Ivar hatte sich inzwischen aufgesetzt und sah uns desinteressiert an, bis er schließlich nach seinem Stock griff und aufstand.

"Komm.", Hvitserk drehte sich um und ging voran.
Ivar folgte Hvitserk. Kurz sah ich ihnen hinterher und beschloss ihnen zu folgen.

Oben, am Ende des Berges blieben wir stehen. Einige Krieger hatten sich versammelt und starrten vor sich hin.
Im Tal vor uns war alles voller Nebel. Wir konnten nichts mehr dort unten erkennen.

"Ivar.", sagte ich eher fragend und sah ihn an. Selbst ich wusste nicht, was nun zutun war, "Wenn unsere Gegner nun kommen, werden wir nichts davon bemerken.", ich starrte wieder in das Tal hinunter.
Mein Bruder schüttelte den Kopf, "Es wird Wochen dauern, bis sie hier sind.", grübelnd sah er in die Ferne.

"Können wir den Nebel für einen Hinterhalt nutzen?", fragte Hvitserk schließlich.

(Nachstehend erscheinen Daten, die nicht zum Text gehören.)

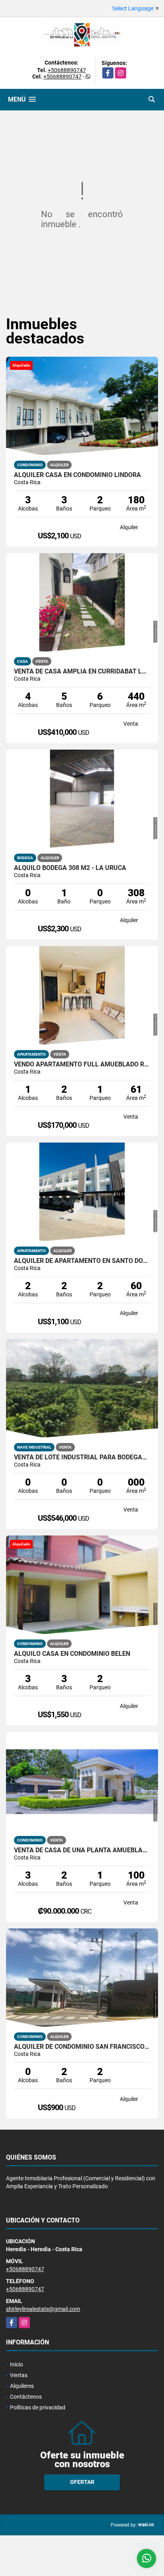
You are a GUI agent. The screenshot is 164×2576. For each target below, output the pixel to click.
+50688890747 (67, 70)
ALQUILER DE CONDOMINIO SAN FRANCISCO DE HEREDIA (82, 2047)
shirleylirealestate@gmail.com (43, 2309)
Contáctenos (26, 2396)
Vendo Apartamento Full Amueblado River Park (82, 1064)
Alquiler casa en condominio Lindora (77, 475)
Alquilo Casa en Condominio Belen (72, 1654)
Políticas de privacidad (37, 2407)
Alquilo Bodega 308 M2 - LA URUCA (70, 868)
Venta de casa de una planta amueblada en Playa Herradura (82, 1850)
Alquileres (22, 2386)
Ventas (18, 2375)
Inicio (16, 2364)
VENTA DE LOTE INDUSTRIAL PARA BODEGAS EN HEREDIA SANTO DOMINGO (82, 1457)
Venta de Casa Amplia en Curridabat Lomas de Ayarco (82, 671)
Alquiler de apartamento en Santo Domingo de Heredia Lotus (82, 1261)
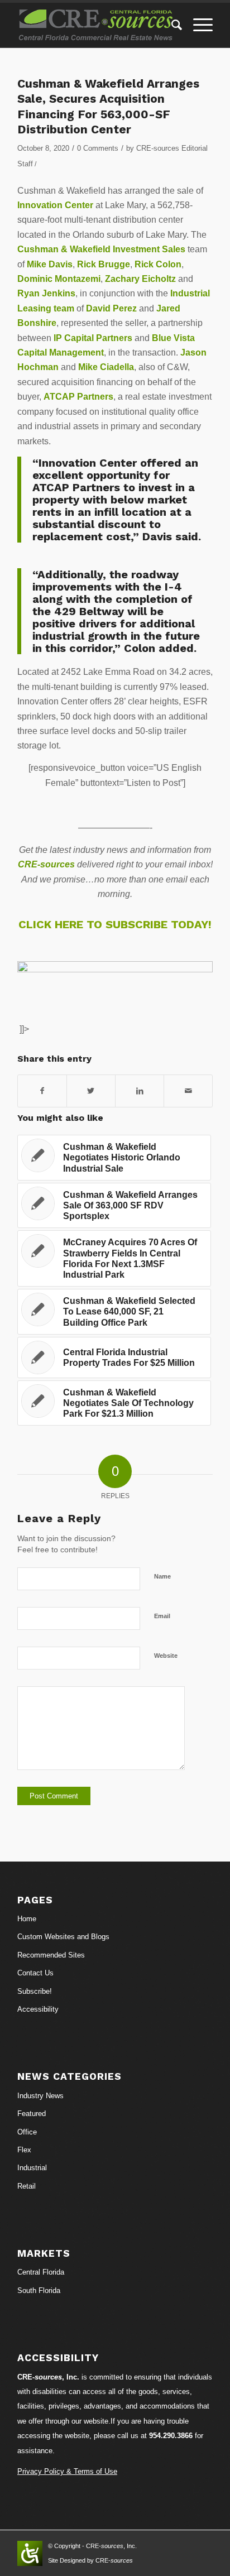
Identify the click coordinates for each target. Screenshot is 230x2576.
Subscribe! (34, 1991)
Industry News (40, 2095)
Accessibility (38, 2009)
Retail (26, 2186)
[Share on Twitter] (91, 1090)
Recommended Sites (51, 1955)
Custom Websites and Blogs (63, 1936)
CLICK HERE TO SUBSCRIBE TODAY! (115, 924)
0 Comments (97, 148)
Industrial (32, 2168)
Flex (24, 2150)
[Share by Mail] (188, 1090)
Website (166, 1655)
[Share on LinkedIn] (140, 1090)
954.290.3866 (171, 2435)
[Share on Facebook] (42, 1090)
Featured (31, 2113)
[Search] (171, 25)
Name (162, 1576)
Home (26, 1919)
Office (27, 2132)
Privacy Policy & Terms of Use (67, 2471)
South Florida (38, 2290)
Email (162, 1616)
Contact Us (35, 1973)
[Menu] (197, 25)
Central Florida (40, 2272)
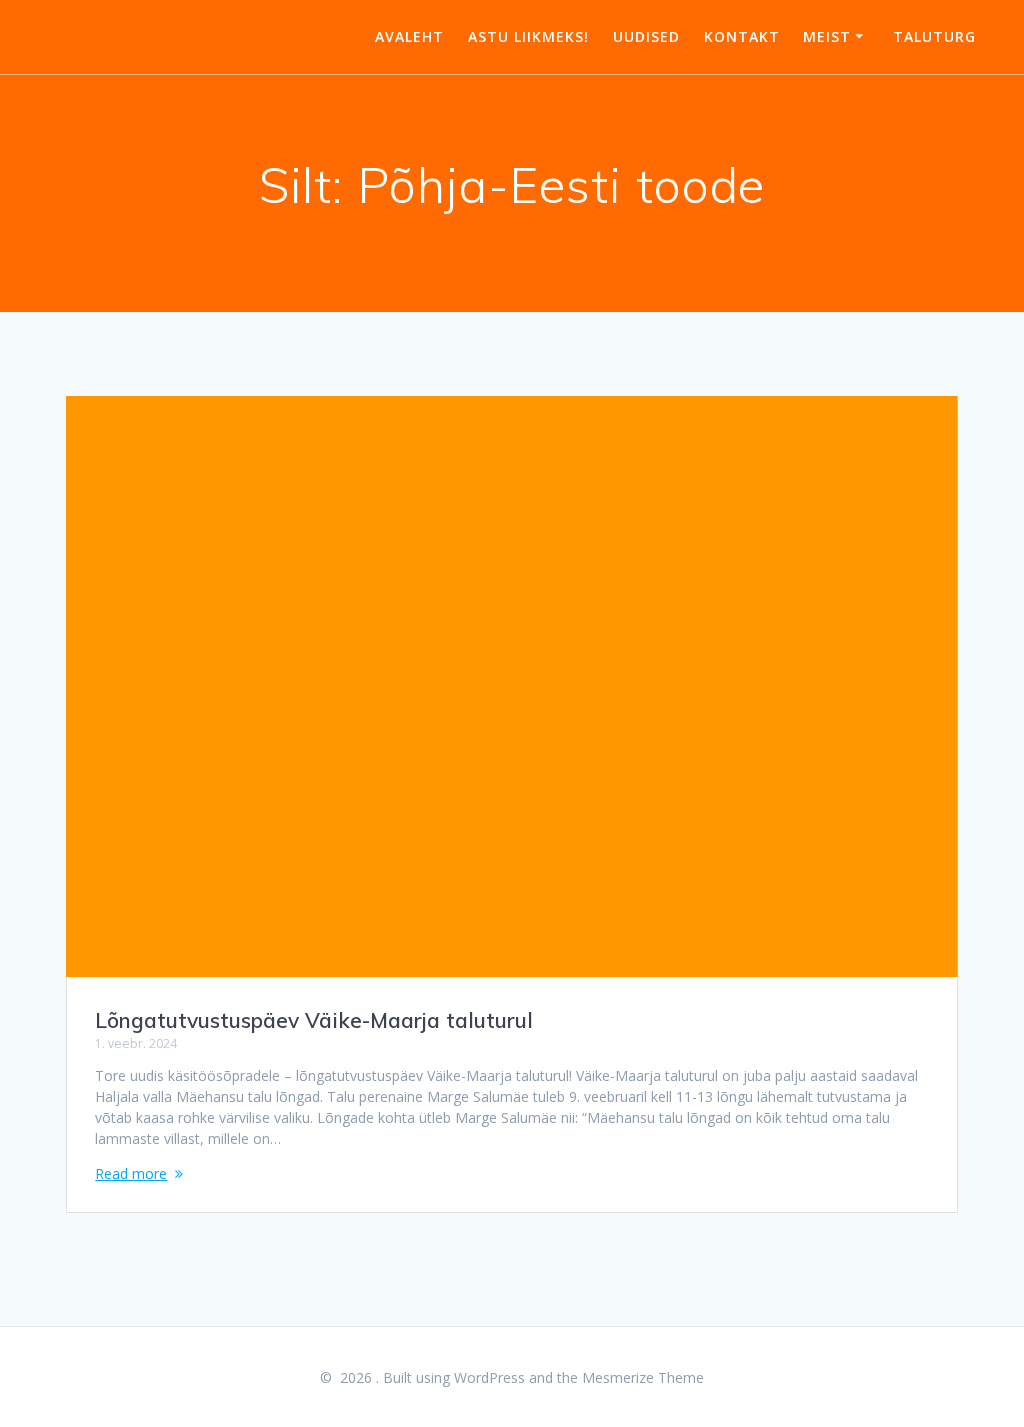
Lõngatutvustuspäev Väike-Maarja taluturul (314, 1020)
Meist (827, 36)
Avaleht (409, 36)
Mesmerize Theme (643, 1377)
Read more (131, 1173)
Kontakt (742, 36)
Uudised (646, 36)
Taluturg (934, 36)
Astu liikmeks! (528, 36)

Unser Bruder nickte langsam, "Egal woher sie kommen, sie müssen durch den Wald dort vorne. Wir werden dort auf sie warten.", er drehte sich um und ging zurück zum Lager.
Ich sah ihm hinterher, merklich fiel ihm jeder Schritt schwer, kein Wunder, seine Augen waren schließlich wieder einmal so blau.
Hvitserk sah mich kurz an und verließ mich ebenfalls.
Ich sah weiterhin in die Ferne, in den dichten Nebel und grübelte vor mich hin. Immer wieder trat ich kleine Steine den Hang hinunter. Schließlich drehte ich mich entschlossen um und kehrte ebenfalls in unser Lager zurück, denn ich hatte großen Hunger.

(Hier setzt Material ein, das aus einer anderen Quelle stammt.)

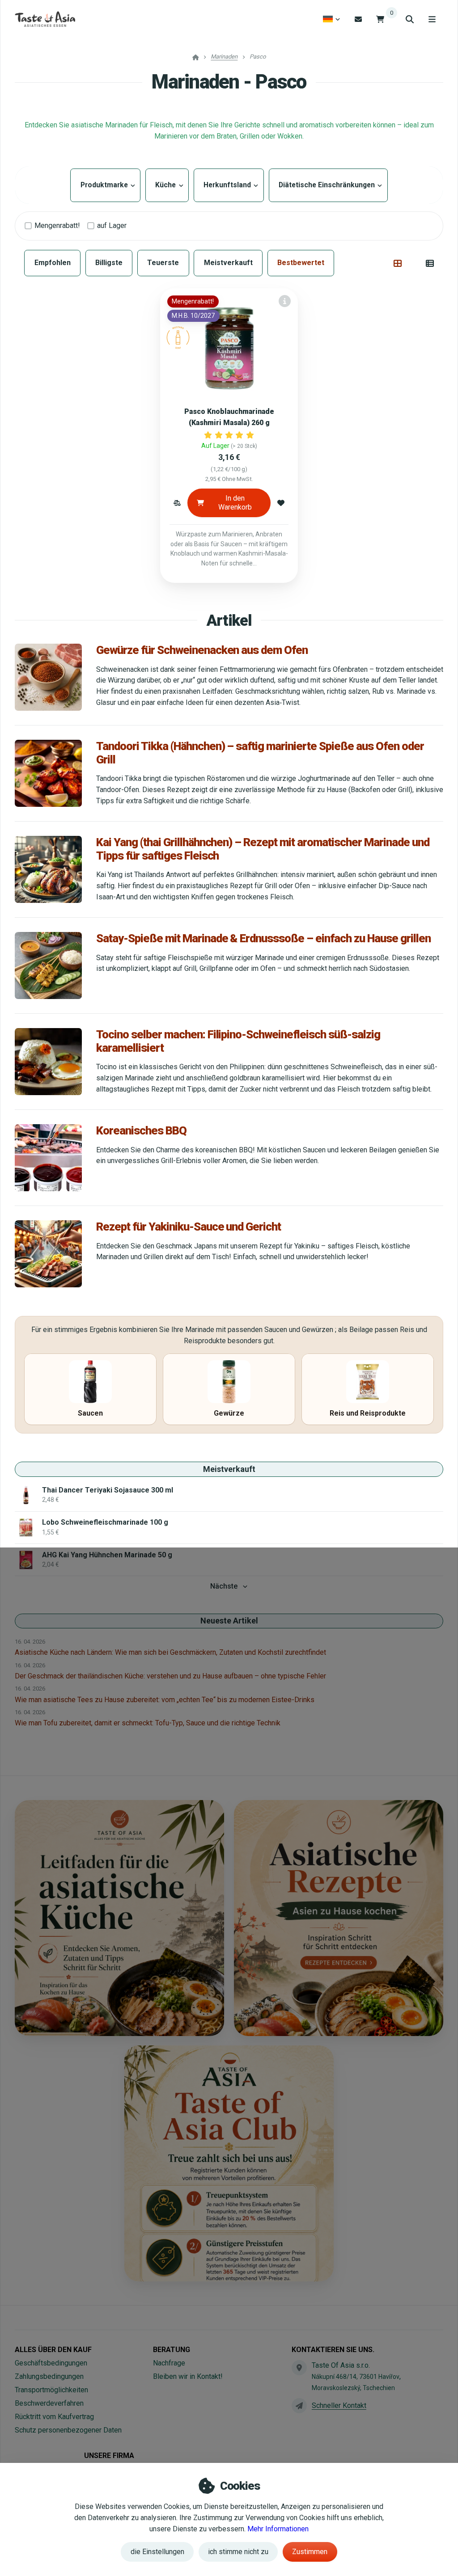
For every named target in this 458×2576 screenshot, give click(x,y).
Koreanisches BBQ (141, 1130)
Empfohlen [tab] (52, 262)
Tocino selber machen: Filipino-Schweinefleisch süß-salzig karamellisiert (238, 1041)
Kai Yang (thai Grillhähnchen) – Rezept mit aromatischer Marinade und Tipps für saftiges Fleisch (262, 848)
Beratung (171, 2349)
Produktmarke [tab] (105, 185)
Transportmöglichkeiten (51, 2390)
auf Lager (112, 225)
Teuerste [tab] (163, 262)
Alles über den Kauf (53, 2349)
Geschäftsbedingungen (51, 2363)
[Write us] (299, 2405)
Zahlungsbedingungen (49, 2376)
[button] (177, 502)
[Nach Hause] (45, 19)
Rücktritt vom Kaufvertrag (54, 2416)
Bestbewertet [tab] (300, 262)
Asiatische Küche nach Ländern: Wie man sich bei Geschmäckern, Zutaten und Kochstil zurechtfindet (170, 1652)
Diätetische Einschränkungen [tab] (328, 185)
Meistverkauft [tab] (228, 262)
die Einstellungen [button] (157, 2551)
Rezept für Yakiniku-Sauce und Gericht (188, 1226)
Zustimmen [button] (309, 2551)
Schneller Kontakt (339, 2405)
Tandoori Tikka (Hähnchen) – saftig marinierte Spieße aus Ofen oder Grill (260, 752)
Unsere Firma (109, 2455)
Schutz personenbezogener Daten (68, 2430)
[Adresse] (299, 2367)
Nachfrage (169, 2363)
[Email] (358, 19)
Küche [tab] (167, 185)
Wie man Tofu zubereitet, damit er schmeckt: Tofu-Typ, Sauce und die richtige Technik (147, 1723)
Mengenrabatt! (57, 225)
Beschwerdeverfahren (49, 2403)
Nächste (223, 1586)
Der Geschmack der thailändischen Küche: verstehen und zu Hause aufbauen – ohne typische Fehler (170, 1676)
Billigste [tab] (109, 262)
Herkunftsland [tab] (229, 185)
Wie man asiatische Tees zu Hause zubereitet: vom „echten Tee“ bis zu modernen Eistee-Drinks (164, 1699)
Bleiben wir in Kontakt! (188, 2376)
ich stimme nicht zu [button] (238, 2551)
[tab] (397, 263)
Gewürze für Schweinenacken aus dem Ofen (202, 650)
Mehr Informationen (278, 2529)
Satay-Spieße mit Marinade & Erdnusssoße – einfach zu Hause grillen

Im Lager setzte ich mich zu erfahrenen Kriegern ans Feuer. Ich kannte sie nicht, doch ich wollte nicht zu meinen Brüdern zurückkehren.
Mit einem herzlichen Schlag auf den Rücken wurde ich begrüßt und hatte keine zwei Augenblicke später Met und Fleisch in der Hand.

"Und?", fragte ein älterer Krieger mit Essen im Mund, "Wie ist es eine Legende zu sein?"

Verwirrt sah ich ihn an, "Legende? Ich?", ich sah in die Runde und die vier Männer nickten neugierig.

"Schwester von Björn Eisenseite und Ivar dem Knochenlosen, stärkste Schildmaid in ganz Kattegat, wenn nicht sogar der ganzen Welt.", sprach einer der anderen.

Ich verschluckte mich fast an meinem Essen. Ich wusste, dass man mich kannte, aber dass ich als Legende und stärkste Schildmaid bekannt war, das war mir neu.

"Was sagte uns einst ein Wanderer?", er sah seine Freunde nachdenklich an.

"Tjara Lothbrok ist wie das Pferd, welches trotz fallenden Regens die Gabe besitzt Tyr im Eis zu finden.", sagte ein bisher stiller Krieger und trank einen Schluck Met, "Eure Geschichte wird in ganz Norwegen und noch weiter besungen.", flüsterte er geheimnisvoll.

Ich sah kopfschüttelnd in die Runde, "Mein Bruder Ivar ist die Legende, nicht ich.", flüsterte ich. Ich konnte nicht glauben, was diese Männer mir erzählen.